15. On 5 August 2004 Notices of Amended Assessment were issued to Mr Nguyen, specifying taxable income for the income years in the amounts of $137,450 and $141,333 respectively (T22 and T23). Mr Nguyen was issued a tax shortfall penalty notice on 13 August 2004 (T24).

16. On 5 November 2004 Mr Nguyen lodged an objection to the amended assessments (T25) and contended:

``VIVI PC is conducting personal services as a personal services business because it passes the following PSI tests:

  • • 80% income of the company from more than one source...

The company also passes the result test...

As VIVI PC is conducting a Personal Services Business the restrictions places [ sic] on individuals and the Personal Services Entity by the Personal Service Income rules do not apply in this case.

Accordingly I content [sic] the amended assessment should have being never made [ sic] and should be cancelled.''

17. On 22 February 2005 the ATO decided to disallow Mr Nguyen's objections in full (T28), finding that (T2 folios 24 to 29):

  • (a) Vivi did not satisfy the ``results test'', and
  • (b) more than 80 percent of Mr Nguyen's personal services income was derived from one source during the income years, and
  • (c) a personal services business determin- ation was not in force during the income years, and therefore
  • (d) Mr Nguyen's personal services income is not from conducting a personal services business during the income years, and
  • (e) Mr Nguyen's personal services income is assessable income for income tax purposes.

18. On 28 March 2005 Mr Nguyen lodged an application for review of the Commissioner's decision (T1).

Issues for determination

19. The issue for determination by the Tribunal is whether the Commissioner's decision to disallow Mr Nguyen's objections to the aforementioned amended taxation assessments during the income years is the correct or preferable decision.

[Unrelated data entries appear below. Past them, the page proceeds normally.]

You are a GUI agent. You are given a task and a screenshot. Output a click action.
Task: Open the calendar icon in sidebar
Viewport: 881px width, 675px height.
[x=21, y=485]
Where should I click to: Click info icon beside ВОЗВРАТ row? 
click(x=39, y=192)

For that purpose it is necessary to determine whether Mr Nguyen's assessable income during the income years includes income of Vivi that is his personal services income. The following questions arise to be answered in relation to the income years:

  • (a) are fees paid to Vivi by Icon under a contract for the provision of Mr Nguyen's services personal services income of Mr Nguyen? and, if so
  • (b) is 80 percent or more of Mr Nguyen's personal services income during each of the income years income from the same entity? and, if so
  • (c) does Vivi satisfies the ``results test'' during each of the income years? and, if not
  • (d) was a Personal Services Business Determination in force during the income years?

Legislation and law

20. These applications rise for determination under the ITA Act and the TA Act.

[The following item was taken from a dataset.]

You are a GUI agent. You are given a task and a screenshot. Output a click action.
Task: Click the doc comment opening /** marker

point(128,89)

21. Under the ITA assessable income is defined at subs 995-1(1) and includes all ordinary income and statutory income that is not exempt income (ss 6-5, 6-10, 6-15).

22. Part 2-42 of the ITA, containing Divisions 84, 85, 86 and 87, sets out provisions concerning personal services income and personal services business. ``Personal services income'' is defined at s 84-5 as follows:

``(1) Your ordinary income or statutory income, or the ordinary income or statutory income of any other entity, is your personal services income if the income is mainly a reward for your personal efforts or skills (or would mainly be such a reward if it was your income).

(2) Only individuals can have personal services income.

(3) This section applies whether the income is for doing work or is for producing a result.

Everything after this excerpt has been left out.